=== Section Start ===

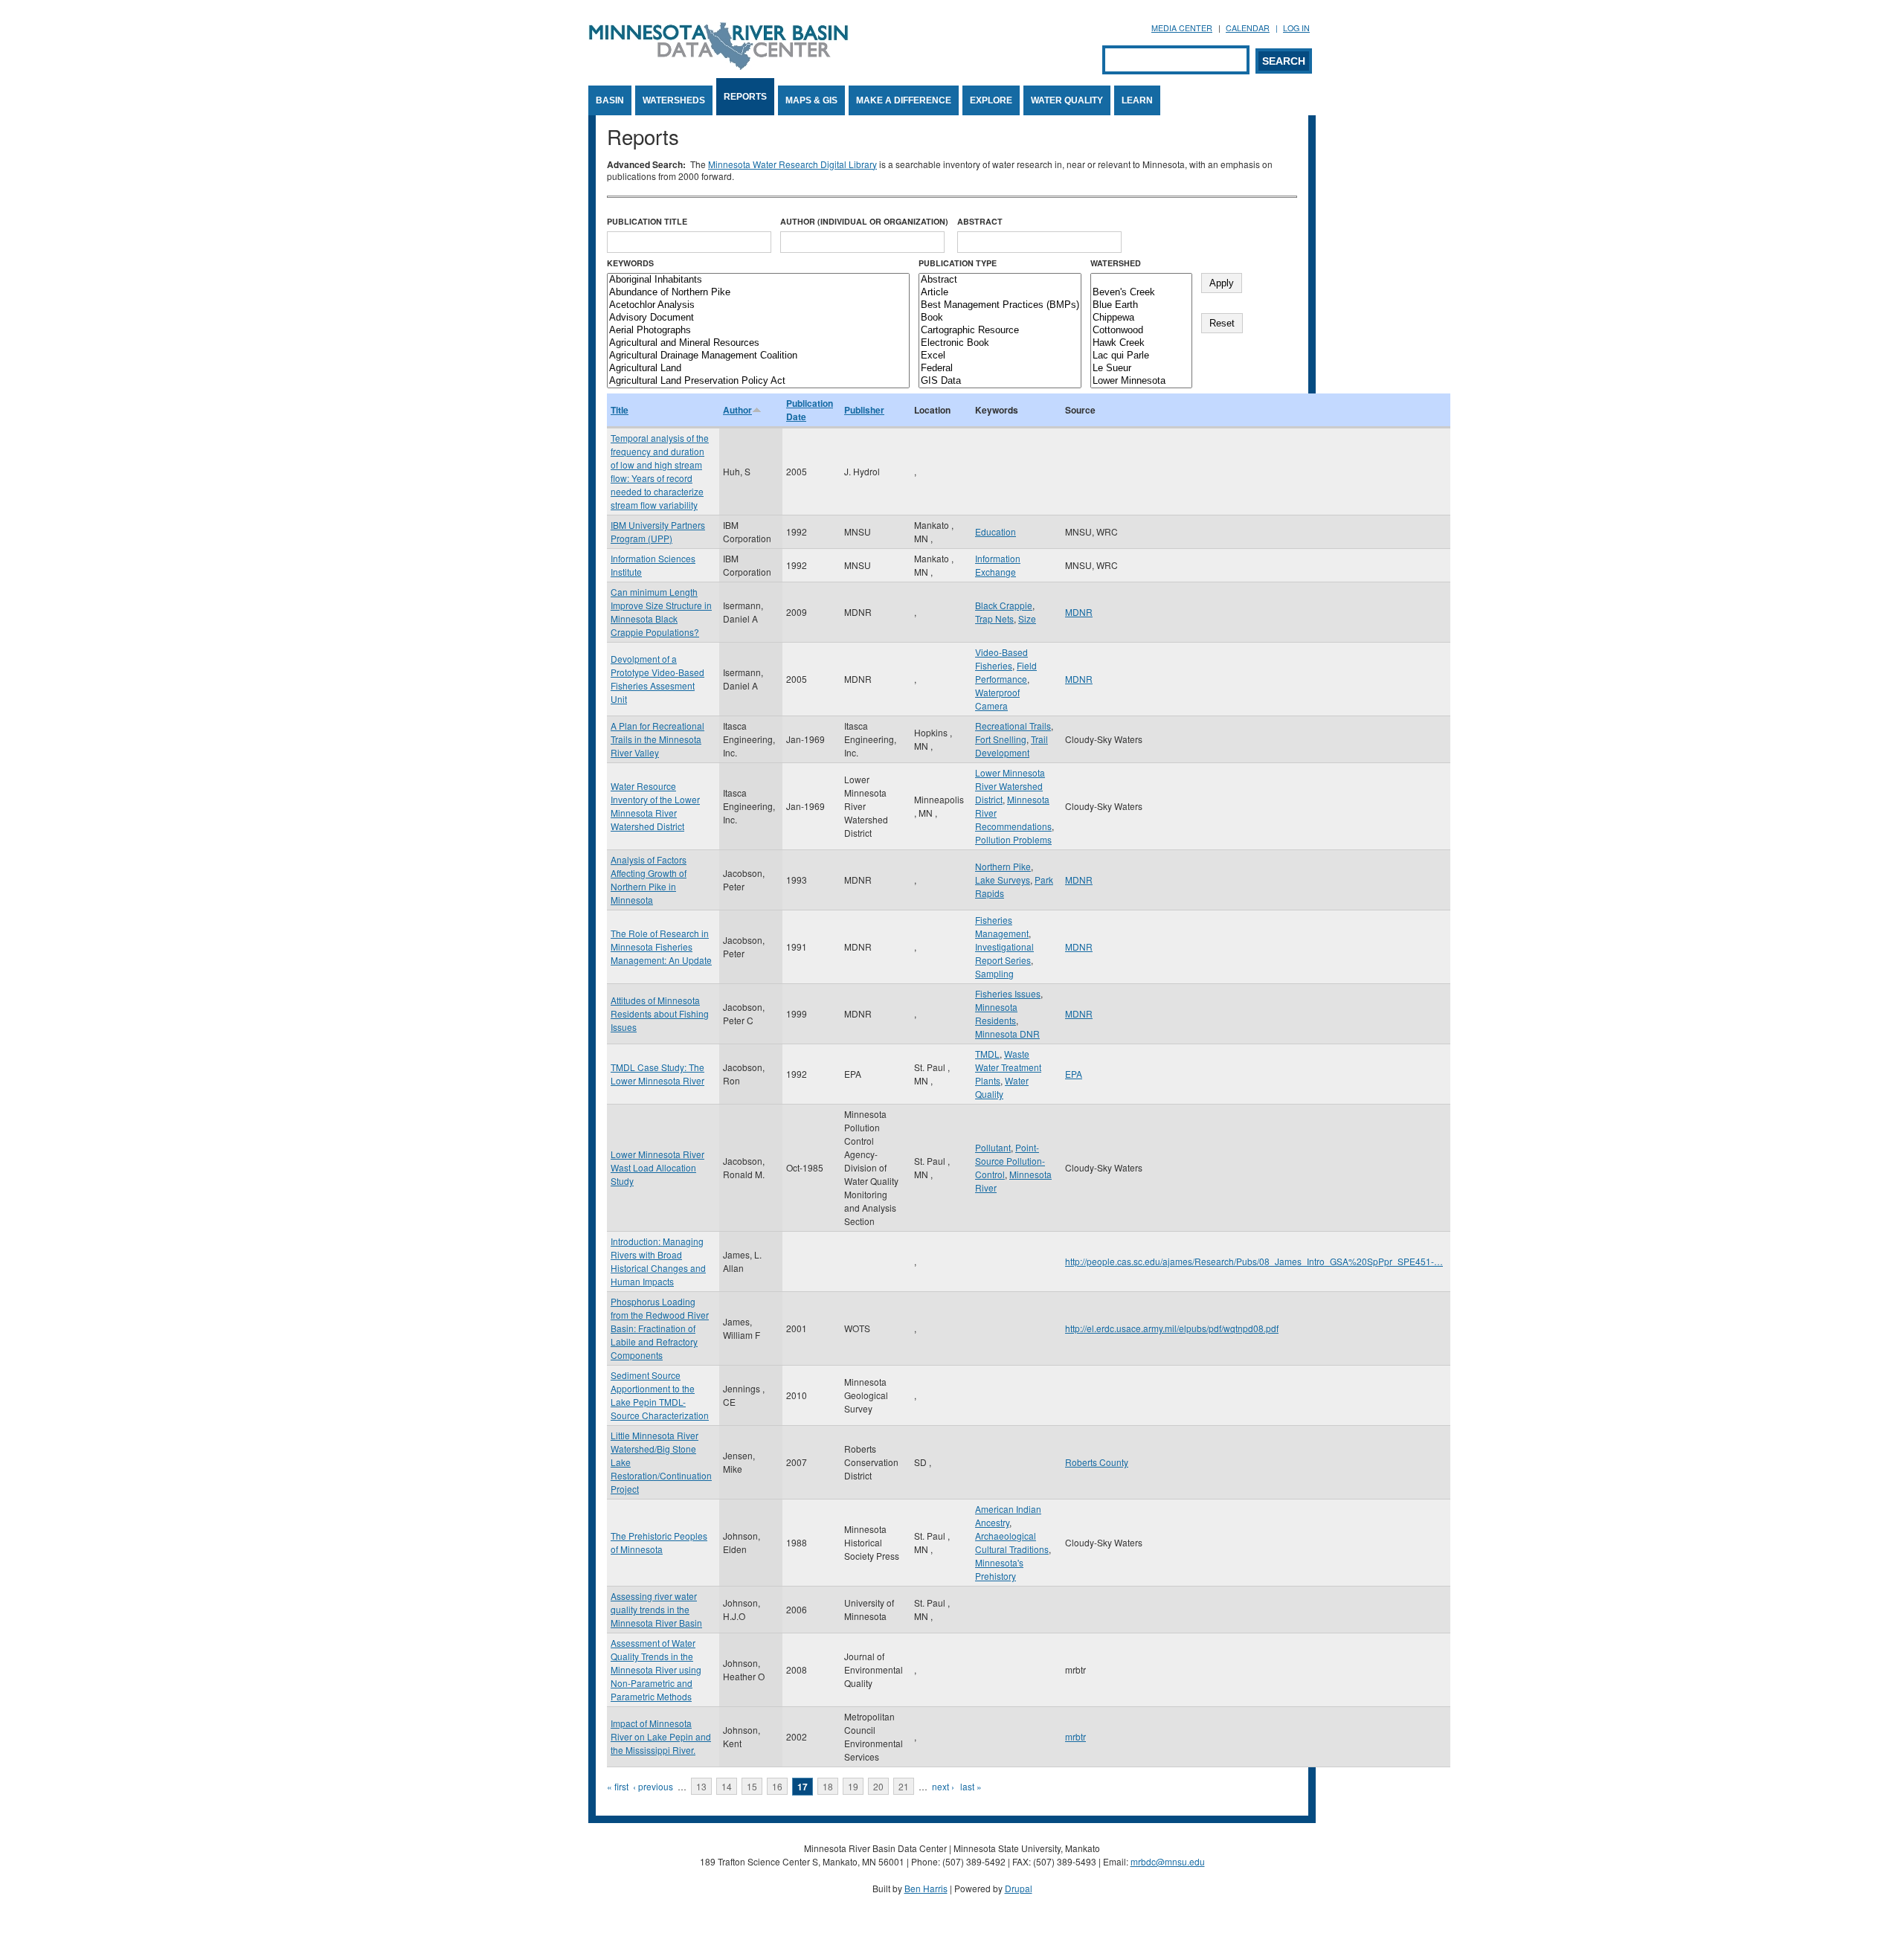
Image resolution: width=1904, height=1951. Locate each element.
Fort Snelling (1000, 739)
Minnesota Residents (996, 1013)
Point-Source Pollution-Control (1010, 1160)
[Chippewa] (1141, 318)
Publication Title (647, 221)
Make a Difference (903, 100)
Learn (1137, 100)
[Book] (1000, 318)
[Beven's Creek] (1141, 292)
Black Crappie (1003, 605)
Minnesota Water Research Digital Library (792, 164)
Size (1027, 618)
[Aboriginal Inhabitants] (758, 280)
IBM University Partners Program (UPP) (658, 531)
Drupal (1018, 1888)
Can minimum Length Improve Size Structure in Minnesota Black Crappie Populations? (661, 611)
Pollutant (993, 1147)
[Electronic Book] (1000, 343)
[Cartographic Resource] (1000, 330)
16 (777, 1786)
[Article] (1000, 292)
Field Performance (1006, 672)
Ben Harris (926, 1888)
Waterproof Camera (997, 699)
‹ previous (653, 1786)
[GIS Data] (1000, 381)
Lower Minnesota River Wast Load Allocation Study (657, 1167)
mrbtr (1075, 1736)
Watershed (1115, 263)
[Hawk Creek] (1141, 343)
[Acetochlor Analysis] (758, 305)
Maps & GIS (811, 100)
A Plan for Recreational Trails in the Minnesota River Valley (657, 739)
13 (701, 1786)
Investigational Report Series (1004, 953)
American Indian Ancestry (1008, 1515)
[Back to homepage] (718, 66)
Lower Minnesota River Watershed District (1010, 786)
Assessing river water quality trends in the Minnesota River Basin (656, 1609)
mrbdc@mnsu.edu (1167, 1861)
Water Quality (1067, 100)
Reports (745, 96)
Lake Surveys (1002, 879)
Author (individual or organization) (864, 221)
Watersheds (674, 100)
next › (943, 1786)
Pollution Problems (1013, 839)
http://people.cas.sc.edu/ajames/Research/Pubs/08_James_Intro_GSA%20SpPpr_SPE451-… (1254, 1261)
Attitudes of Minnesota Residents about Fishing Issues (660, 1013)
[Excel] (1000, 356)
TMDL (987, 1053)
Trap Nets (994, 618)
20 (878, 1786)
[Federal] (1000, 368)
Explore (991, 100)
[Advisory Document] (758, 318)
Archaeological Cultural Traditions (1012, 1542)
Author (737, 410)
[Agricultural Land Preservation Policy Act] (758, 381)
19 (853, 1786)
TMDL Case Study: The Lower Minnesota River (657, 1074)
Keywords (630, 263)
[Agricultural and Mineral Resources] (758, 343)
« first (617, 1786)
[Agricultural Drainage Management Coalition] (758, 356)
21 (903, 1786)
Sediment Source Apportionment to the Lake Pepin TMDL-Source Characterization (660, 1395)
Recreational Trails (1013, 725)
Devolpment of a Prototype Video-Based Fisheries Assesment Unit (657, 678)
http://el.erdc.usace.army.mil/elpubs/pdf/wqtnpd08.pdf (1172, 1328)
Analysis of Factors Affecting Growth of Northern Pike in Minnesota (648, 879)
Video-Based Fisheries (1001, 659)
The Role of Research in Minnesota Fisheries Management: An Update (661, 946)
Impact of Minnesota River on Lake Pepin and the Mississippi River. (661, 1736)
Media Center (1181, 27)
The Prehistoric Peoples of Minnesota (659, 1542)
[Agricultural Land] (758, 368)
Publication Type (958, 263)
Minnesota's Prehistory (999, 1569)
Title (619, 410)
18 (828, 1786)
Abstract (980, 221)
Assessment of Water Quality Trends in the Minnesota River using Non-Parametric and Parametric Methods (656, 1669)
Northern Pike (1003, 866)
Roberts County (1096, 1462)
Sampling (994, 973)
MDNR (1079, 611)
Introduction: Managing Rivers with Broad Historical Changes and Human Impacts (658, 1261)
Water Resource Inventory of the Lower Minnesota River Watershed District (655, 806)
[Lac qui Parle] (1141, 356)
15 (752, 1786)
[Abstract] (1000, 280)
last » (971, 1786)
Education (995, 531)
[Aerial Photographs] (758, 330)
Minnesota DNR (1007, 1033)
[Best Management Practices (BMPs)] (1000, 305)
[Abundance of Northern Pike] (758, 292)
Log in (1296, 27)
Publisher (864, 410)
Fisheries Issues (1008, 993)
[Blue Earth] (1141, 305)
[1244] (1141, 280)
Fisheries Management (1002, 926)
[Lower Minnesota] (1141, 381)
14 (726, 1786)
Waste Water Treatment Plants (1008, 1067)
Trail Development (1011, 746)
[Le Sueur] (1141, 368)
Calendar (1248, 27)
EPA (1073, 1073)
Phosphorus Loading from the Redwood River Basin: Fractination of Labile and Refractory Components (660, 1328)
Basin (610, 100)
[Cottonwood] (1141, 330)
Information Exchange (997, 565)
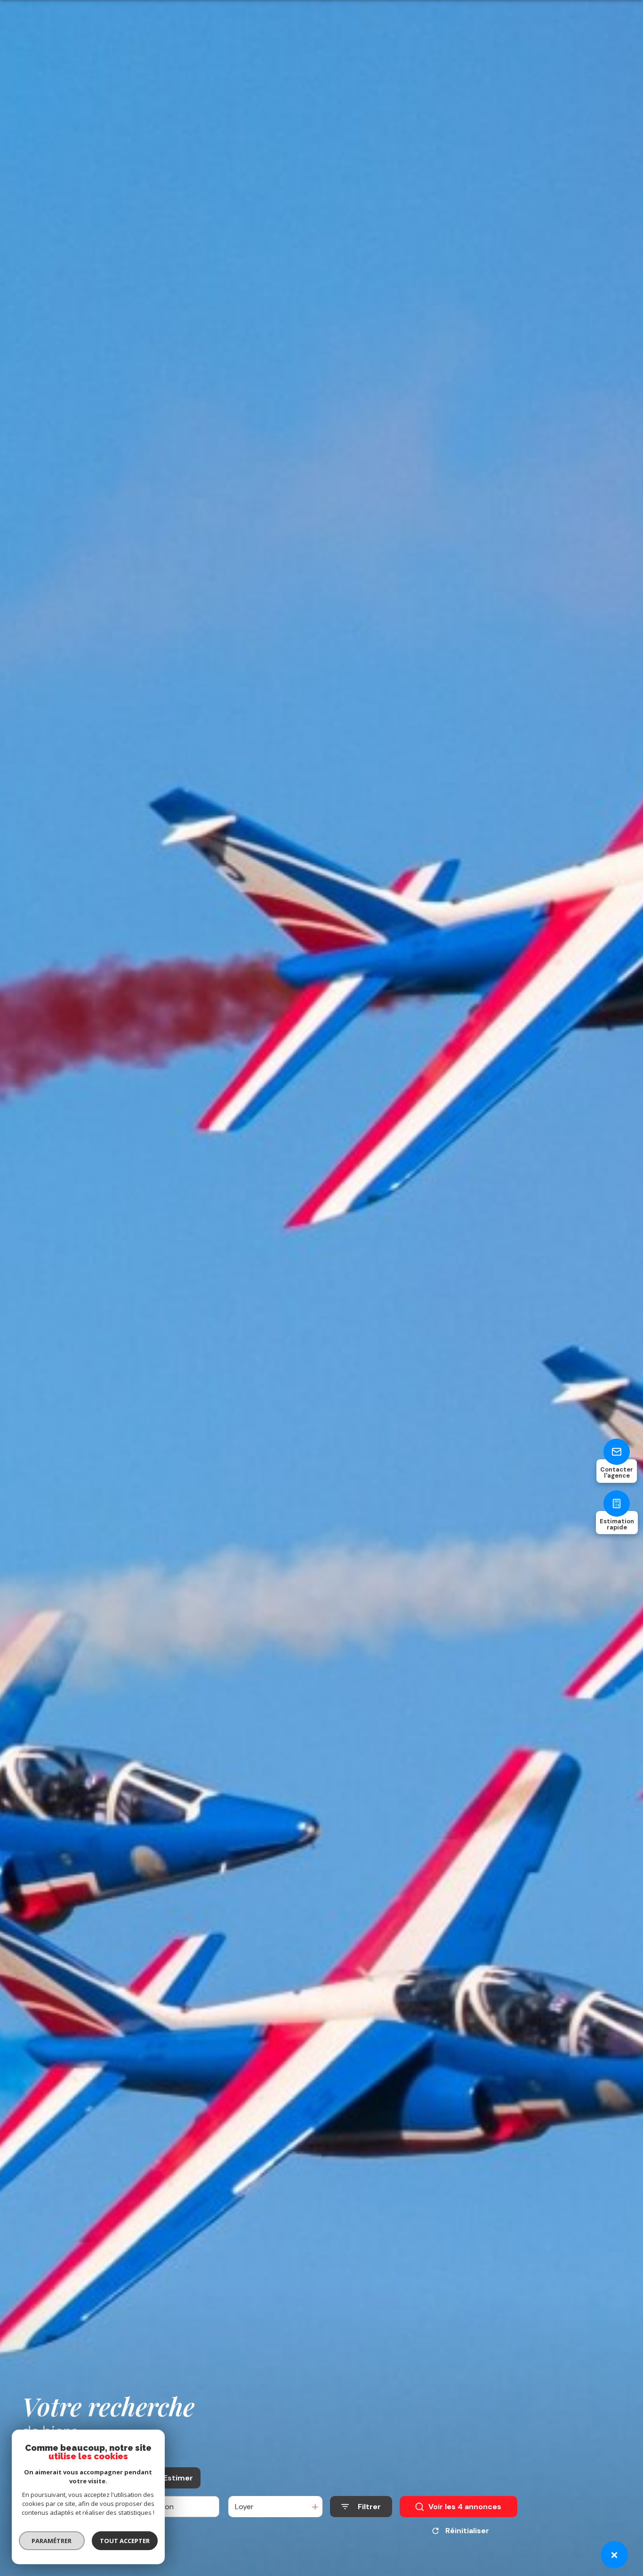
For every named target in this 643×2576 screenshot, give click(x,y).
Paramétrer (52, 2540)
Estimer (178, 2478)
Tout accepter (125, 2540)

=== Section End ===

Your answer must be the lines above from the one containing "Lake Surveys (1002, 879)" to the one containing "20 (878, 1786)", both included, restated word for word.

Lake Surveys (1002, 879)
Author (individual or organization) (864, 221)
Watersheds (674, 100)
next › (943, 1786)
Pollution Problems (1013, 839)
http://people.cas.sc.edu/ajames/Research/Pubs/08_James_Intro_GSA%20SpPpr_SPE451-… (1254, 1261)
Attitudes of Minnesota Residents about Fishing Issues (660, 1013)
[Excel] (1000, 356)
TMDL (987, 1053)
Trap Nets (994, 618)
20 (878, 1786)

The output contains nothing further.